Beat Holiday Blues: 4 Ways to Budget Ahead of the Holidays
How to Save Money, While Still Finding the Perfect Gifts
By Chelsea Vincent
If you’re stressed about holiday spending, check out these four tricks, to maintain your budget (and good cheer)!
With the holidays approaching, and festive decorations already lining the shelves of popular retailers, you might be wondering how to get ahead of seasonal budget blues. While we all enjoy the season of giving, from sharing favorite family recipes and traditions to exchanging gifts and kind gestures, no one enjoys the January holiday hangover, if we realize we’ve spent way more than we should have.
2018 is on course to be another record spending year. Last year saw the largest holiday shopping spending increase since 2011, and new tax codes mean many Americans have been more open to buying this year in general. But in the midst of the buying frenzies and shopping trips (or late-night online buying sprees), incorporating these four money tips can help you save money this holiday season.
- Set (and Stick to) a Number.
Before you get swept up in sales, come up with an amount you can reasonably part ways with during the holidays (covering gifts, food, and self-care). Then, divide this up, by creating an amount you can spend per activity, and then how much you can spend on a gift for each person on your list.
Once you’ve got this number in mind, stick to it. If you need to raise the cap on your holiday budget, consider taking on a side gig or putting in a few extra hours, to make sure you can cover any additional spending. And if Aunt Melanie’s designer handbag isn’t realistic for you, learn to say no. Instead, consider splitting the cost of a gift with others, or opt for something a little lower on the price list.
- Research Shopping Options
If you can get wish lists from family and friends ahead of time, you can be on the lookout for upcoming sales, by checking online advertisements or by asking helpful employees in-store. Also get prices on items, to see how they differ from one retailer to the next, and check if your desired stores offer price matching or free delivery, as both can impact what you have left over in the piggy bank.
Obviously, take advantage of the number one shopping weekend of the year, which saw 174 million shoppers in 2017. Black Friday, Small Business Saturday, and Cyber Monday are when retailers really slash prices, to clear inventory and to entice consumers, so prep ahead of time. Whether you prefer getting your hustle on in-store or adding eCommerce items to a digital cart from the comfort of your pajamas, make a plan ahead of time – may top items are only available at sale prices in limited quantities.
- Use Rewards Points Like Cash
Another clever idea to keep you from dipping too far into your bank account is using rewards points to help offset the cost of gifts.
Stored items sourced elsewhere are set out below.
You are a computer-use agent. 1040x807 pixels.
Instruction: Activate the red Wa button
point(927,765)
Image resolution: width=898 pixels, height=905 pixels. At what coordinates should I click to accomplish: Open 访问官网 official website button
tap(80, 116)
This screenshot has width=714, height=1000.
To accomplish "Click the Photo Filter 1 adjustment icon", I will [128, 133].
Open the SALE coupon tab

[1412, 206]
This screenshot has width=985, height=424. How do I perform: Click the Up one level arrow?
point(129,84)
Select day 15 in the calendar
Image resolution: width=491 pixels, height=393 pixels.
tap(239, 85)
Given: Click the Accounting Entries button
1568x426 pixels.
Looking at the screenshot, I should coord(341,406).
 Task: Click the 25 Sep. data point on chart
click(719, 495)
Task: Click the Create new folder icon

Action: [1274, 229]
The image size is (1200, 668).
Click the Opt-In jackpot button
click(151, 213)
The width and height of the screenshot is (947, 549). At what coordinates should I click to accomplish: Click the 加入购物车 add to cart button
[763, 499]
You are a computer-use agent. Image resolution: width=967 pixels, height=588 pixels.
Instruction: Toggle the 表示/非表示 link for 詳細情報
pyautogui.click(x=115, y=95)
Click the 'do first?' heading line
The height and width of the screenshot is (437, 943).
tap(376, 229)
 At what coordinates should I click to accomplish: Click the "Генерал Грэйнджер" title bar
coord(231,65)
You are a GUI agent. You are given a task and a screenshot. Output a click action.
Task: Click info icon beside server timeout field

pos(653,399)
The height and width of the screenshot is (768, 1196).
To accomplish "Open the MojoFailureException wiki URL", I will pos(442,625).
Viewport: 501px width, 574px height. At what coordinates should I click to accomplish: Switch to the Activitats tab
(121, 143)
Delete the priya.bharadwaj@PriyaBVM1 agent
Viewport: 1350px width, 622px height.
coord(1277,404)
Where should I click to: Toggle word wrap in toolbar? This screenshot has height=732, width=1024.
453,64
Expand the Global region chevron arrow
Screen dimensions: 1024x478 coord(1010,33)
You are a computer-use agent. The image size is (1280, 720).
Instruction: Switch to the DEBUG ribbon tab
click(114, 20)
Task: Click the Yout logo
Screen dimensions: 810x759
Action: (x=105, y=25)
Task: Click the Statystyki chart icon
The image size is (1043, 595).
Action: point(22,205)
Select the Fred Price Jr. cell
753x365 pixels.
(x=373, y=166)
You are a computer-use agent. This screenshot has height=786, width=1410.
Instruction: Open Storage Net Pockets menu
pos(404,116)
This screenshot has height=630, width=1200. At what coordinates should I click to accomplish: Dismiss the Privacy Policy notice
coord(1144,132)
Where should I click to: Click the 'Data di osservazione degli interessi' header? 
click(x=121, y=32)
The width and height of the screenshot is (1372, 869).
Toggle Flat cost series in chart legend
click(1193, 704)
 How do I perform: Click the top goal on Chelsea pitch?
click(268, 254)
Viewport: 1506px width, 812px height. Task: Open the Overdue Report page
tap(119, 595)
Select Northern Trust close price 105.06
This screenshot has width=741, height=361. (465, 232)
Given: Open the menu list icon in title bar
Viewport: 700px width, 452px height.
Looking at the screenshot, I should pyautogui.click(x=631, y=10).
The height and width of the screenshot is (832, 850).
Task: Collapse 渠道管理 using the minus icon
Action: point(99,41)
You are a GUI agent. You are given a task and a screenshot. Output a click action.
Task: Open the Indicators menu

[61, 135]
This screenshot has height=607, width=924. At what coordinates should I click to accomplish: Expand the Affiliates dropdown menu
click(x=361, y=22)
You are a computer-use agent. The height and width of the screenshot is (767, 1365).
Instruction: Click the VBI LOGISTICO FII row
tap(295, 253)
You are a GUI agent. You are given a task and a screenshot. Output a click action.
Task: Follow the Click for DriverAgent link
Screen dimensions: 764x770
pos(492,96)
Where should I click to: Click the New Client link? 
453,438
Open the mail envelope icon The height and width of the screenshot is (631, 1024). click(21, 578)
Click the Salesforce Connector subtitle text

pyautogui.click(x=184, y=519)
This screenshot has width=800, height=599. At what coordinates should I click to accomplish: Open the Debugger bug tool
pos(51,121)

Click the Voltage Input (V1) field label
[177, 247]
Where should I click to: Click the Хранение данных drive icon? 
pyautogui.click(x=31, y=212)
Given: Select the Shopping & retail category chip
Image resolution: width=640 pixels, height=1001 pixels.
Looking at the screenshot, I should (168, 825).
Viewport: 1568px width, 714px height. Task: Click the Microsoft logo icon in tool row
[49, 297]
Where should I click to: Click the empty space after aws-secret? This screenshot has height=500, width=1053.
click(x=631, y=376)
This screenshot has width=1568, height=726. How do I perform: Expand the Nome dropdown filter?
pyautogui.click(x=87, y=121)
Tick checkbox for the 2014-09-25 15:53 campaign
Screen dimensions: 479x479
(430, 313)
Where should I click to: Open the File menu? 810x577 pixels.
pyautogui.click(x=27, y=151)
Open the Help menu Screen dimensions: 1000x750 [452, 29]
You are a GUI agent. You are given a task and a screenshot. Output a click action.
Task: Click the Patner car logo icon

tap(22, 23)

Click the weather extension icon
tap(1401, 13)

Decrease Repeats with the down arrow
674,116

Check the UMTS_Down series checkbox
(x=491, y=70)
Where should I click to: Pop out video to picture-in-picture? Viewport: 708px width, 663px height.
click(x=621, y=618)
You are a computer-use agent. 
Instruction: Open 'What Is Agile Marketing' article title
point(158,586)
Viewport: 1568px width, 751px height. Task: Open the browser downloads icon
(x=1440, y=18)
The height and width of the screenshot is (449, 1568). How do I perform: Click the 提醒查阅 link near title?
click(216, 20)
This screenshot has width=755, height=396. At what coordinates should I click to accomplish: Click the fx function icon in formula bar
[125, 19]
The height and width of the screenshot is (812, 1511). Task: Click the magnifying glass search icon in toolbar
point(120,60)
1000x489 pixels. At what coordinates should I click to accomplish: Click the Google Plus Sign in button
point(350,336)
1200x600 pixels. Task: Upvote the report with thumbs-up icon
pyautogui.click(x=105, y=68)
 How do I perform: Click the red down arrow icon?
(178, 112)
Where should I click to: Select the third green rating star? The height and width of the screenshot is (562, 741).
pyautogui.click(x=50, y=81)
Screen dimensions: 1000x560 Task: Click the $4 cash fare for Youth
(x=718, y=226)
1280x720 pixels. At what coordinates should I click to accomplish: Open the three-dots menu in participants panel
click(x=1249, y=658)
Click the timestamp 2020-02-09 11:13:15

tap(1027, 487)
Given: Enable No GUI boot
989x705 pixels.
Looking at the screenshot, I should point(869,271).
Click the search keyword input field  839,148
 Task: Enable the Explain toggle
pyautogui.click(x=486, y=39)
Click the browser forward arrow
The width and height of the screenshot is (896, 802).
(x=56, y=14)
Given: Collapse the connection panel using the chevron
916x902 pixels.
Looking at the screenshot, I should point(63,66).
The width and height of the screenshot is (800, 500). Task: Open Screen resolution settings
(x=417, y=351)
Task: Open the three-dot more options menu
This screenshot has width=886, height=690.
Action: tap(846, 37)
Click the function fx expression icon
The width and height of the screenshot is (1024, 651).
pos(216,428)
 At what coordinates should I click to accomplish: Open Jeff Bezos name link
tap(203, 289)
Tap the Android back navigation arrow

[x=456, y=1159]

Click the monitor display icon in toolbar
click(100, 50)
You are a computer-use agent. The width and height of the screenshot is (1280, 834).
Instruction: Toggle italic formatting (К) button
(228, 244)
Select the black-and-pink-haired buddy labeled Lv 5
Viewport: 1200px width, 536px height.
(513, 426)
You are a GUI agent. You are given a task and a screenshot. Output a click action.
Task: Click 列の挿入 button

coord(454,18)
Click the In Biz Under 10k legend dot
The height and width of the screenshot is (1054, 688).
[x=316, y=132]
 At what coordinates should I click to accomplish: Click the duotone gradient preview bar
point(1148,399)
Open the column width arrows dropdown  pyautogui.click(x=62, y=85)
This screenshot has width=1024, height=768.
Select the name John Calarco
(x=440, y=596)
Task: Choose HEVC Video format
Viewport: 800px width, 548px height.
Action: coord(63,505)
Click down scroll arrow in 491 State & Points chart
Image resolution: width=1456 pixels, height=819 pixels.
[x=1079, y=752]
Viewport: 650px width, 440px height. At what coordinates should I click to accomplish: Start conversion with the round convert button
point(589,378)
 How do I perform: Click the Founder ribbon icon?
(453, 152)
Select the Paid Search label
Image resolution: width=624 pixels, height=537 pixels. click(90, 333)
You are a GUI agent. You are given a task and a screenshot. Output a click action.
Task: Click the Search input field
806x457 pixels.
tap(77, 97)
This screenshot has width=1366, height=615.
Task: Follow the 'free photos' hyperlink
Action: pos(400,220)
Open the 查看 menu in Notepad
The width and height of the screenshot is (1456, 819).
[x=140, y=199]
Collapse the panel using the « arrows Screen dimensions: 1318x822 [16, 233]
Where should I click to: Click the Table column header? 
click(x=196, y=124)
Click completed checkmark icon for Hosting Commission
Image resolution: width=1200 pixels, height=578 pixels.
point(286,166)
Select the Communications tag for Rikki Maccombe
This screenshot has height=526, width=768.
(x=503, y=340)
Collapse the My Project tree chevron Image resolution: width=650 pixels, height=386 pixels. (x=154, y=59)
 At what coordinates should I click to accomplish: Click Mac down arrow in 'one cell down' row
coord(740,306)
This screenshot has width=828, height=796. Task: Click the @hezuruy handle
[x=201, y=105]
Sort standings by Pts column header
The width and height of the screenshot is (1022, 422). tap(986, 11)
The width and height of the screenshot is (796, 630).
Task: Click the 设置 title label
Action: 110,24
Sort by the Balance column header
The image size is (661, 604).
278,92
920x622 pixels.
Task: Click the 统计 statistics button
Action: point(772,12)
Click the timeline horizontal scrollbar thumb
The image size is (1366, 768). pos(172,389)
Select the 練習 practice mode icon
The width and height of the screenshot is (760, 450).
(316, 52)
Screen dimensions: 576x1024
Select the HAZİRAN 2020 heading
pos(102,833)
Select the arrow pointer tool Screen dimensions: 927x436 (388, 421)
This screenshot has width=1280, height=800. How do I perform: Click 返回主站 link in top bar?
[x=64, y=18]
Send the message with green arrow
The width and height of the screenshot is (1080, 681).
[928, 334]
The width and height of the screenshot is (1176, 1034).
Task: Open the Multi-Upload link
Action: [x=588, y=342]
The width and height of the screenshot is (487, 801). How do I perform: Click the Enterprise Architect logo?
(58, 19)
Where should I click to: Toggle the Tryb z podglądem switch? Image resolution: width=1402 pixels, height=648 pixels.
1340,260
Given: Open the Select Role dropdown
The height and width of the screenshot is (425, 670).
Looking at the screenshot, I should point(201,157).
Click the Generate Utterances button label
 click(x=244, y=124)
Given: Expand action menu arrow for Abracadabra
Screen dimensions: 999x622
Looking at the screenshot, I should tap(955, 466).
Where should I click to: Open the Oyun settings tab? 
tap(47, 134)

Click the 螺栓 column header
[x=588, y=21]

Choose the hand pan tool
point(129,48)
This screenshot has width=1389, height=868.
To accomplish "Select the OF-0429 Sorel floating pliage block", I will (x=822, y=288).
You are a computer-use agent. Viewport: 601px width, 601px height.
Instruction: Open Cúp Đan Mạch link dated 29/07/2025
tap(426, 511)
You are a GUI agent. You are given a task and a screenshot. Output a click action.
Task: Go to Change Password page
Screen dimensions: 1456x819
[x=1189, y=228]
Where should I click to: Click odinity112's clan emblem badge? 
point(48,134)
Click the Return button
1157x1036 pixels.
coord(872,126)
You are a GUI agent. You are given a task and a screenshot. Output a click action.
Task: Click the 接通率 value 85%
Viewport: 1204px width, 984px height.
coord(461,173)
If you use your credit card to cover monthly essentials – like groceries, gas, and bills – you can convert those rewards points into holiday spending money, by transferring it to gift cards. Of course, avoid credit card blues in January by only spending what you can afford to repay quickly (don’t use this as an excuse to get the latest tv or iPhone model, as that defeats the point of budgeting).
- Give DIY Items or Time
Maybe you’re strapped for cash this year. Let’s say you’re saving for a home, or you have a kid on the way or in college. You can opt for no- to low-cost gifts instead. Flex your creative muscles, comb through a few Pinterest boards, and come up with meaningful, thoughtful gifts you can make for less, like holiday treats, gift baskets, or framed letters or artwork.
If you’re particularly handy or can offer your time, that’s often an overlooked – yet priceless – gift. People always need help with things like home improvement projects, babysitting, cooking – the possibilities are endless. A few hours of sweat can amount to more than a random gift that just sits on the shelf, and your help won’t be forgotten near as quickly as material items.
While the holidays are a time for joy and sharing, it’s important to spend in ways that keep those acts of goodwill moving into the next year of life. By crafting a holiday budget and giving creatively, you can ensure you won’t become a Scrooge, come January 1st.